__WHAT IS NEEDED__:
Copy out each of the following records word for word, without changing anything.

__PROVIDED RECORDS__:

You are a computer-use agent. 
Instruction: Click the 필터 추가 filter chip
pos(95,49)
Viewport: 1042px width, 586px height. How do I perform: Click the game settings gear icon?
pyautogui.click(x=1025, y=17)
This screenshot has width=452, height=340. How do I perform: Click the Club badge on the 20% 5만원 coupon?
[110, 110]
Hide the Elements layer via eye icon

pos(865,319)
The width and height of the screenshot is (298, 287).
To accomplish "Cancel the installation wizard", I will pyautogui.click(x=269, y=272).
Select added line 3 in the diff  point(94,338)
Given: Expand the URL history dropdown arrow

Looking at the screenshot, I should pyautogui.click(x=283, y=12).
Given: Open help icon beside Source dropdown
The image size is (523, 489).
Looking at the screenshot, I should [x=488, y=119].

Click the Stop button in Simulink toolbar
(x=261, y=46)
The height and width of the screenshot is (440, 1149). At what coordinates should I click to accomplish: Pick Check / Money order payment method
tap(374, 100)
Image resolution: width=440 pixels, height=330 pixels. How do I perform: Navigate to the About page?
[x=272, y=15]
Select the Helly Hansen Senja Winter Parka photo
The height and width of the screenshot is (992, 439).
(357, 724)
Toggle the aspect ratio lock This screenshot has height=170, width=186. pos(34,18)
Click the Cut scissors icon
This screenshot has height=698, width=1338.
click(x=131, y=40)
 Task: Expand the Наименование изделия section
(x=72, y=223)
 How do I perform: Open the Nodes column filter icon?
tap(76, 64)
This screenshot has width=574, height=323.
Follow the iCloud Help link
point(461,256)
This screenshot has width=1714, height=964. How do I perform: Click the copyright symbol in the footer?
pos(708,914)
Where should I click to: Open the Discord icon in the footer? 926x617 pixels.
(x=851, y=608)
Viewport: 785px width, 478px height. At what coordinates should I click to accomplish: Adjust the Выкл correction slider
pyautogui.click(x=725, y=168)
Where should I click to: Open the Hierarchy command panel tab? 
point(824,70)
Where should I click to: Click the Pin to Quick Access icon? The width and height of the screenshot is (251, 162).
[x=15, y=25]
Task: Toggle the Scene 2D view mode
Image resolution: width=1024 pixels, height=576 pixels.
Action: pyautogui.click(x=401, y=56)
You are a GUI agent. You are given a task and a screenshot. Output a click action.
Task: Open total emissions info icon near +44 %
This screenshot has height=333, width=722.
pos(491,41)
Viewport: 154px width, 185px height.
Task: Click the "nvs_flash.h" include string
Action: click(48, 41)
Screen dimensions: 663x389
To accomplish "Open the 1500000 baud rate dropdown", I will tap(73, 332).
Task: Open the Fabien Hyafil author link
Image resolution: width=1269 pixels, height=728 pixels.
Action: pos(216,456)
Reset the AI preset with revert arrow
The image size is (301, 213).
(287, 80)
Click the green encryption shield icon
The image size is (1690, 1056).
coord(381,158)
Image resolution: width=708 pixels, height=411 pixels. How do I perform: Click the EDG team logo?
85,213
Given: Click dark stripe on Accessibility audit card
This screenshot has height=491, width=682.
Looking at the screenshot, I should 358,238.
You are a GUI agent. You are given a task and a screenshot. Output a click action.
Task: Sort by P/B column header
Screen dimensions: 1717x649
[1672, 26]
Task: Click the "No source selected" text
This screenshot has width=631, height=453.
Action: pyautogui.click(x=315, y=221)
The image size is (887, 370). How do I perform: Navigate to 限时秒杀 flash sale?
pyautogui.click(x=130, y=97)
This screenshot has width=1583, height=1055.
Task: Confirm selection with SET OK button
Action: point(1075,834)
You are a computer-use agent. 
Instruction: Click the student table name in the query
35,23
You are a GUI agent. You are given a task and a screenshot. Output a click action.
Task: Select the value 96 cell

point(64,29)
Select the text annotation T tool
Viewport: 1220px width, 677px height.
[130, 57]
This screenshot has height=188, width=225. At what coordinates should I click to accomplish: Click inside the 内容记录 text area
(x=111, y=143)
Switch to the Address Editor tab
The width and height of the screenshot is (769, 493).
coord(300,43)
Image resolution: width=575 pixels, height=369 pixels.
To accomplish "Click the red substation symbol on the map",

__TASK ANSWER__:
You are a computer-use agent. 
Instruction: Click the 필터 추가 filter chip
pos(95,49)
Viewport: 1042px width, 586px height. How do I perform: Click the game settings gear icon?
pyautogui.click(x=1025, y=17)
This screenshot has width=452, height=340. How do I perform: Click the Club badge on the 20% 5만원 coupon?
[110, 110]
Hide the Elements layer via eye icon

pos(865,319)
The width and height of the screenshot is (298, 287).
To accomplish "Cancel the installation wizard", I will pyautogui.click(x=269, y=272).
Select added line 3 in the diff  point(94,338)
Given: Expand the URL history dropdown arrow

Looking at the screenshot, I should pyautogui.click(x=283, y=12).
Given: Open help icon beside Source dropdown
The image size is (523, 489).
Looking at the screenshot, I should [x=488, y=119].

Click the Stop button in Simulink toolbar
(x=261, y=46)
The height and width of the screenshot is (440, 1149). At what coordinates should I click to accomplish: Pick Check / Money order payment method
tap(374, 100)
Image resolution: width=440 pixels, height=330 pixels. How do I perform: Navigate to the About page?
[x=272, y=15]
Select the Helly Hansen Senja Winter Parka photo
The height and width of the screenshot is (992, 439).
(357, 724)
Toggle the aspect ratio lock This screenshot has height=170, width=186. pos(34,18)
Click the Cut scissors icon
This screenshot has height=698, width=1338.
click(x=131, y=40)
 Task: Expand the Наименование изделия section
(x=72, y=223)
 How do I perform: Open the Nodes column filter icon?
tap(76, 64)
This screenshot has width=574, height=323.
Follow the iCloud Help link
point(461,256)
This screenshot has width=1714, height=964. How do I perform: Click the copyright symbol in the footer?
pos(708,914)
Where should I click to: Open the Discord icon in the footer? 926x617 pixels.
(x=851, y=608)
Viewport: 785px width, 478px height. At what coordinates should I click to accomplish: Adjust the Выкл correction slider
pyautogui.click(x=725, y=168)
Where should I click to: Open the Hierarchy command panel tab? 
point(824,70)
Where should I click to: Click the Pin to Quick Access icon? The width and height of the screenshot is (251, 162).
[x=15, y=25]
Task: Toggle the Scene 2D view mode
Image resolution: width=1024 pixels, height=576 pixels.
Action: pyautogui.click(x=401, y=56)
You are a GUI agent. You are given a task and a screenshot. Output a click action.
Task: Open total emissions info icon near +44 %
This screenshot has height=333, width=722.
pos(491,41)
Viewport: 154px width, 185px height.
Task: Click the "nvs_flash.h" include string
Action: click(48, 41)
Screen dimensions: 663x389
To accomplish "Open the 1500000 baud rate dropdown", I will tap(73, 332).
Task: Open the Fabien Hyafil author link
Image resolution: width=1269 pixels, height=728 pixels.
Action: pos(216,456)
Reset the AI preset with revert arrow
The image size is (301, 213).
(287, 80)
Click the green encryption shield icon
The image size is (1690, 1056).
coord(381,158)
Image resolution: width=708 pixels, height=411 pixels. How do I perform: Click the EDG team logo?
85,213
Given: Click dark stripe on Accessibility audit card
This screenshot has height=491, width=682.
Looking at the screenshot, I should 358,238.
You are a GUI agent. You are given a task and a screenshot. Output a click action.
Task: Sort by P/B column header
Screen dimensions: 1717x649
[1672, 26]
Task: Click the "No source selected" text
This screenshot has width=631, height=453.
Action: pyautogui.click(x=315, y=221)
The image size is (887, 370). How do I perform: Navigate to 限时秒杀 flash sale?
pyautogui.click(x=130, y=97)
This screenshot has width=1583, height=1055.
Task: Confirm selection with SET OK button
Action: point(1075,834)
You are a computer-use agent. 
Instruction: Click the student table name in the query
35,23
You are a GUI agent. You are given a task and a screenshot. Output a click action.
Task: Select the value 96 cell

point(64,29)
Select the text annotation T tool
Viewport: 1220px width, 677px height.
[130, 57]
This screenshot has height=188, width=225. At what coordinates should I click to accomplish: Click inside the 内容记录 text area
(x=111, y=143)
Switch to the Address Editor tab
The width and height of the screenshot is (769, 493).
coord(300,43)
Image resolution: width=575 pixels, height=369 pixels.
To accomplish "Click the red substation symbol on the map",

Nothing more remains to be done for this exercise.